The NVIDIA GPU Operator was primarily built to address these challenges. It leverages the standard Operator Framework within Kubernetes to automate the management of all NVIDIA software components needed to provision GPUs within Kubernetes.
The NVIDIA GPU Operator is an open-source product built and maintained by NVIDIA. It is currently validated on a set of platforms (including specific NVIDIA GPUs, operating systems and deployment configurations). The purpose of this document is to briefly describe the architecture of the GPU Operator, so that partners can extend the GPU Operator to support other platforms.
The GPU Operator is made up of the following software components - each of the components runs as a container, including NVIDIA drivers. The associated code is linked to each of the components below:
- gpu-operator
- k8s-device-plugin
- driver
- container-toolkit
- dcgm-exporter
- gpu-feature-discovery
- mig-manager
- sandbox-device-plugin
- vgpu-device-manager
- kata-manager
- samples
github.com/
├── NVIDIA/
│ ├── gpu-operator (CRD and controller logic that implements the reconciliation)
│ ├── k8s-device-plugin (NVIDIA Device Plugin for Kubernetes)
│ ├── gpu-driver-container (NVIDIA Driver qualified for data center GPUs)
│ ├── nvidia-container-toolkit (NVIDIA Container Toolkit, runtime for Docker)
│ ├── dcgm-exporter (NVIDIA DCGM for monitoring and telemetry)
│ ├── gpu-feature-discovery (NVIDIA GPU Feature Discovery for Kubernetes)
│ ├── mig-manager (NVIDIA Multi-Instance GPU Manager for Kubernetes)
│ ├── sandbox-device-plugin (NVIDIA Device Plugin for sandboxed environments)
│ ├── vgpu-device-manager (NVIDIA vGPU Device Manager for Kubernetes)
│ ├── kata-manager (NVIDIA Kata Manager for Kubernetes)
│ ├── samples (CUDA VectorAdd sample used for validation steps)
The NVIDIA GPU Operator is open-source and its components are licensed under the permissive Apache 2.0 license.
The NVIDIA GPU Operator has the following artifacts as part of the product release:
The GPU Operator releases follow calendar versioning.
The NVIDIA GPU Operator source code is available on GitHub at https://github.com/NVIDIA/gpu-operator
The official NVIDIA GPU Operator documentation is available at https://docs.nvidia.com/datacenter/cloud-native/gpu-operator/latest/index.html
Releases of the GPU Operator include container images that are currently available on NVIDIA NGC Catalog.
To simplify the deployment, the Operator can be installed using a Helm chart (note only Helm v3 is supported).
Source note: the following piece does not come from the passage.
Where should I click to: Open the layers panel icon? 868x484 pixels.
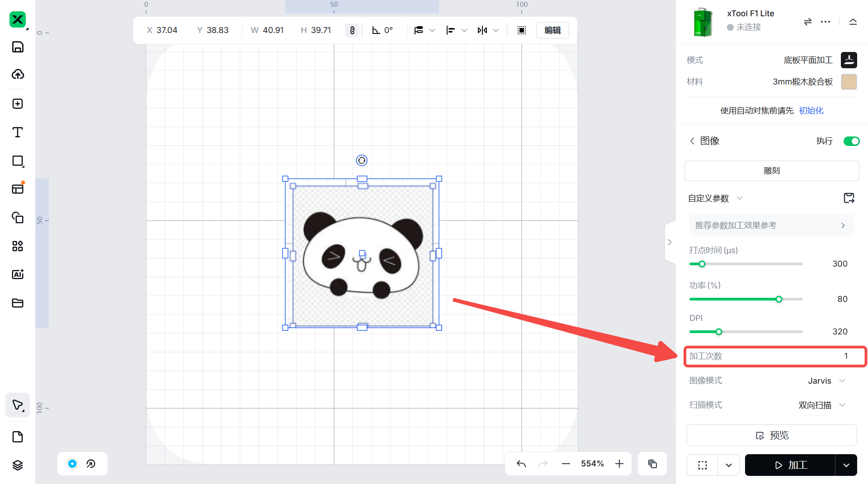pos(18,465)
The documentation for helm installation can be viewed here.
NVIDIA is willing to work with partners for adding platform support for the GPU Operator. The GPU Operator is open-source and permissively licensed under the Apache 2.0 license with only minimal requirements for source code contributions.
To file feature requests, bugs, or questions, submit an issue at https://github.com/NVIDIA/gpu-operator/issues
To contribute to the project, file a Pull Request at https://github.com/NVIDIA/gpu-operator/pulls. Contributions do not require explicit contributor license agreements (CLA), but we expect contributors to sign their work.
Want to hack on the NVIDIA GPU Operator? Awesome! We only require you to sign your work, the below section describes this!
The sign-off is a simple line at the end of the explanation for the patch. Your signature certifies that you wrote the patch or otherwise have the right to pass it on as an open-source patch. The rules are pretty simple: if you can certify the below (from developercertificate.org):
Developer Certificate of Origin
Version 1.1
Copyright (C) 2004, 2006 The Linux Foundation and its contributors.
1 Letterman Drive
Suite D4700
San Francisco, CA, 94129
Everyone is permitted to copy and distribute verbatim copies of this
license document, but changing it is not allowed.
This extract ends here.